Up 大事を壊さない・絶やさない 作成: 2009-02-06
更新: 2009-02-13


    大学院の定員割れが本質的・構造的なものであれば,それは底を打つまで進む。そしてつぎに,学生数を回復するステージになる。

    ひとは,「不況に対しては,これから脱けることが当然」「定員割れに対しては,これから脱けることが当然」という考え方をする。
    歴史的にいつの時からこのような考え方が一般的になったのかはわからないが,この考え方は騙されているのである。 だれが騙しているというのではなく,互いに騙し合っている。

    正しい見識は,つぎのものである:
      災難に逢ふ時節には災難に逢ふがよく候。
      死ぬる時節には死ぬがよく候。
      是はこれ災難をのがるる妙法にて候。
                  (良寛)

    このテクストは,つぎのように読む:
      「災難は,災難ではない。」
    ひとが「災難」と呼んでいるものは,実際には,事物のライフ・サイクルにおける合理的な──したがって,必要な──プロセスである。 必要なプロセスならば,それは「災難」ではない。 必要なプロセスとして,きちんと受けとめねばならない。

    しかしひとは愚かなので,「災難」のときはバタバタしなければならないものだと思って,自分の根拠になっている大事を壊し始める。 高揚して破壊する。(これを「パニック行動」という。) 「災難」はやがて過ぎるが,そのときには自分の根拠がなくなっている──自分で壊してしまったからだ。
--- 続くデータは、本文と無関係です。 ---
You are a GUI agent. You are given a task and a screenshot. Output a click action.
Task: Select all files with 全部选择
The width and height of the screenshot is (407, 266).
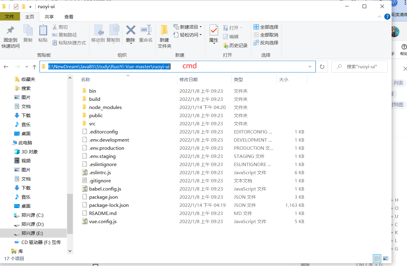(266, 27)

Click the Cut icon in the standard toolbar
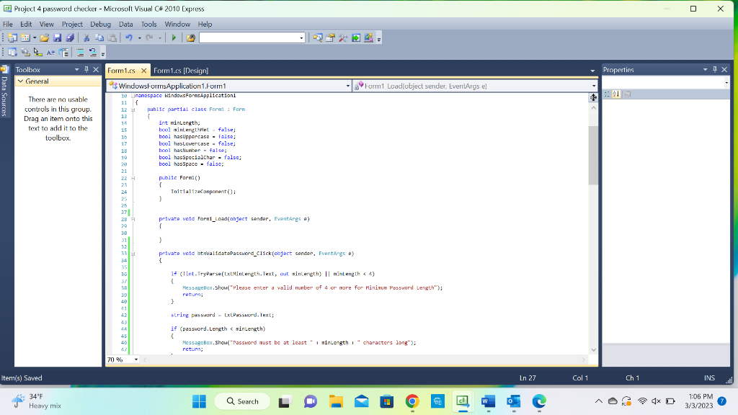[x=86, y=37]
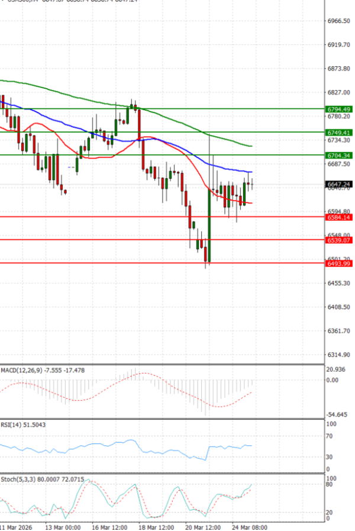The image size is (355, 531).
Task: Click the MACD scale value -54.645
Action: pyautogui.click(x=338, y=415)
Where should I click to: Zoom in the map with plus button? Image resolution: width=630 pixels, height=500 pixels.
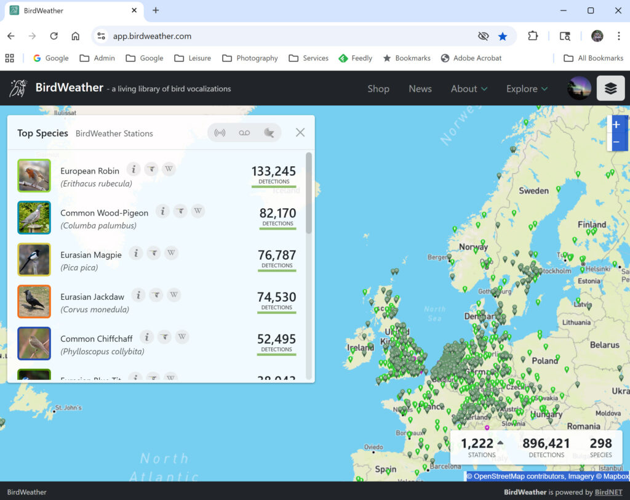[616, 124]
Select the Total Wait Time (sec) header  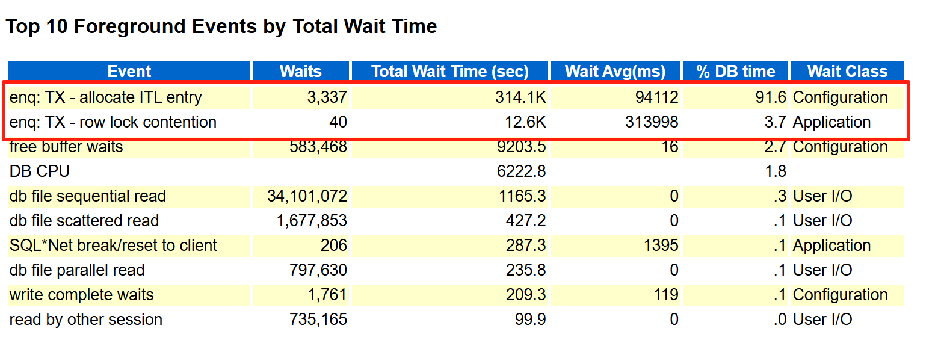(449, 71)
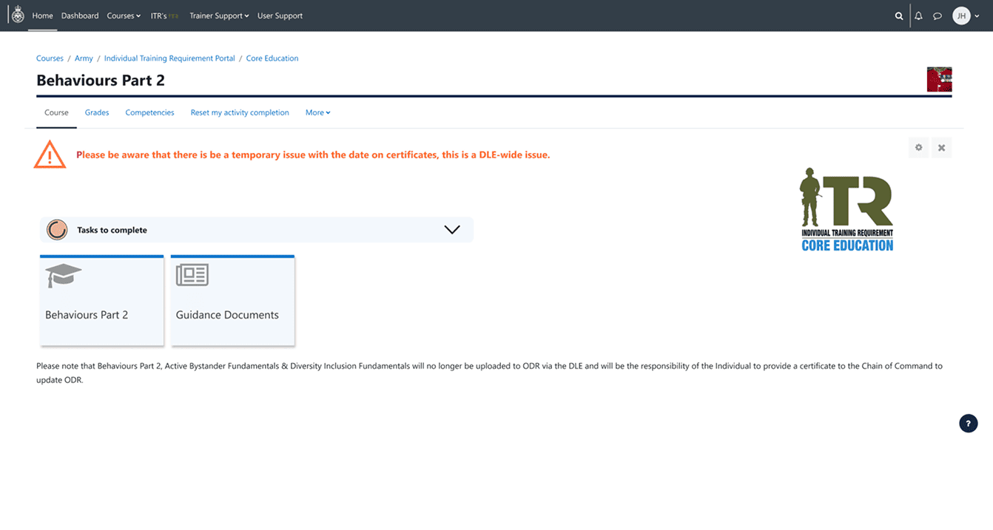Click the crest logo in the navbar
This screenshot has height=530, width=993.
click(18, 16)
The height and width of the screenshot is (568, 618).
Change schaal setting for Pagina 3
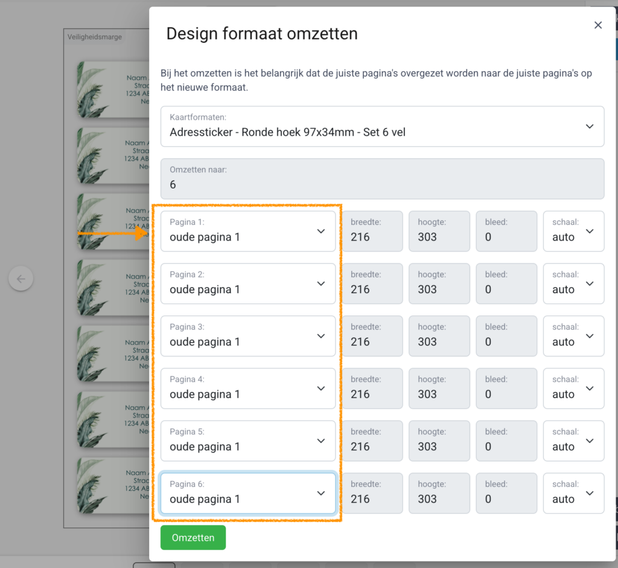click(573, 336)
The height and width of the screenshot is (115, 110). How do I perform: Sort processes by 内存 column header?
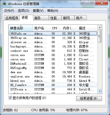point(68,28)
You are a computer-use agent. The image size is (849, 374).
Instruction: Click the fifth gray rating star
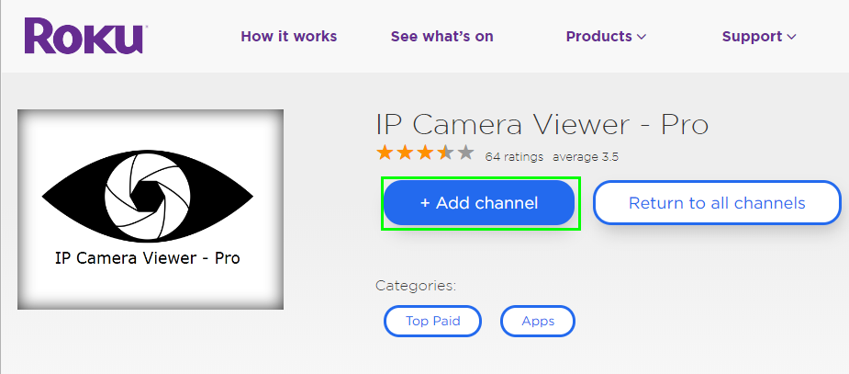465,153
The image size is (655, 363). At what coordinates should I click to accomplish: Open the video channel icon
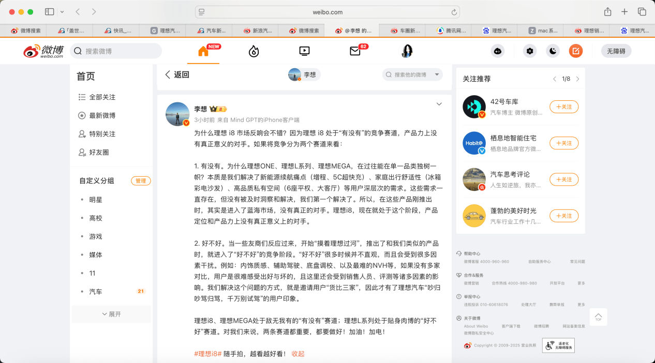pyautogui.click(x=304, y=51)
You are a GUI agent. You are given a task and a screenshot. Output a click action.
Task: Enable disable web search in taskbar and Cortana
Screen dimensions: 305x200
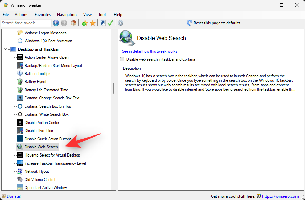[122, 59]
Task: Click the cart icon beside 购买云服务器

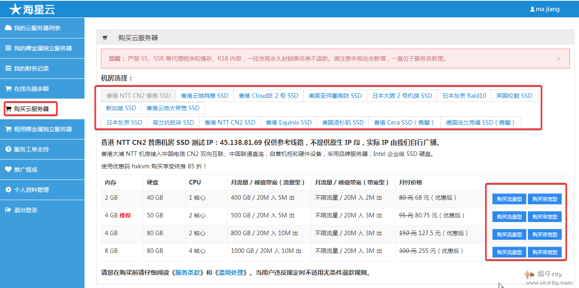Action: tap(9, 109)
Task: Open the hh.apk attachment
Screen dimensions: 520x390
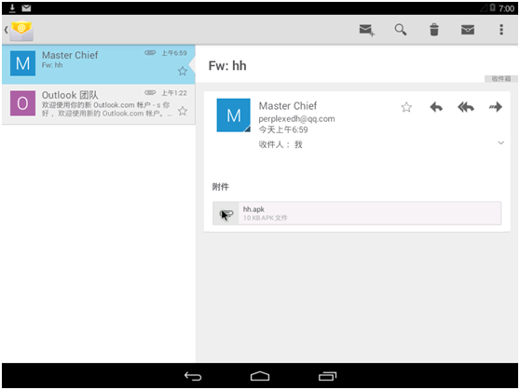Action: [x=357, y=213]
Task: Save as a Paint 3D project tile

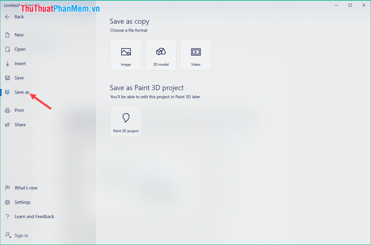Action: 126,121
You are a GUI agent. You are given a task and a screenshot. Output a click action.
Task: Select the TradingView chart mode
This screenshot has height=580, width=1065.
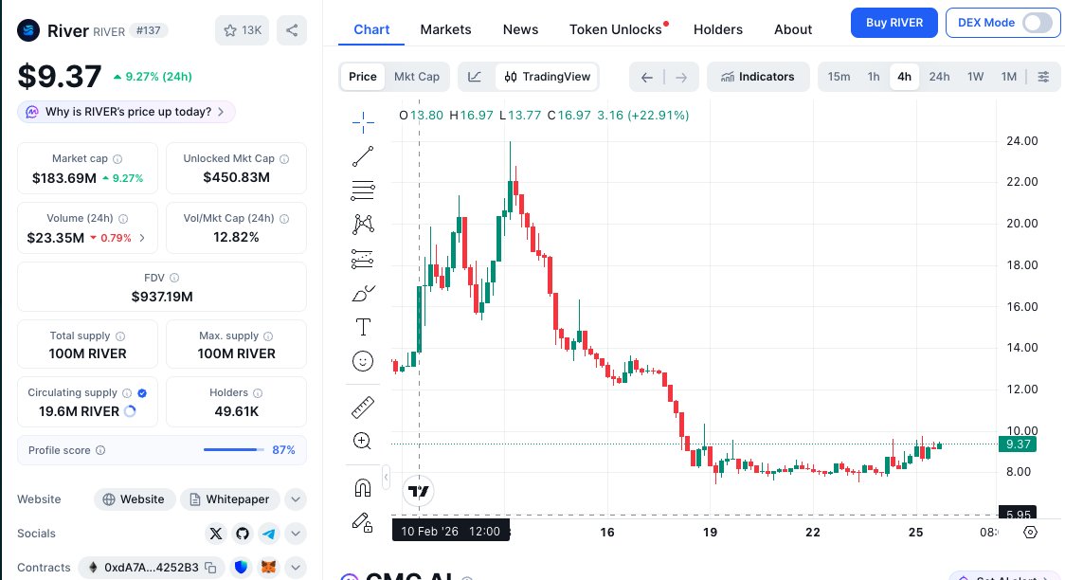coord(547,77)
    こういうわけで,「災難」の時節には,<大事を壊さない・絶やさない >を努めて行うことが重要になる。


    大学院定員割れの状況では,「バタバタしなければならない」と思う手合いが,いろいろバタバタをやり出す。
    長く続くわけのない (冷静に戻ったときに恥じ入るような) 新しがりの名称に変えたり,定員割れを糊塗するような再編をやり出したりする。
    そしてこの度は,3次募集に手を出した。

    「3次募集」の含意は,3次募集一つではない。大学の破壊もこの中に入ってくる。(「3次募集」(<破格>) は大学破壊)
    そこで,つぎの結論になる:
    「<大事を壊さない・絶やさない>を努めて行う」の一つとして,
    「3次募集」を退けるということを,やらねばならない。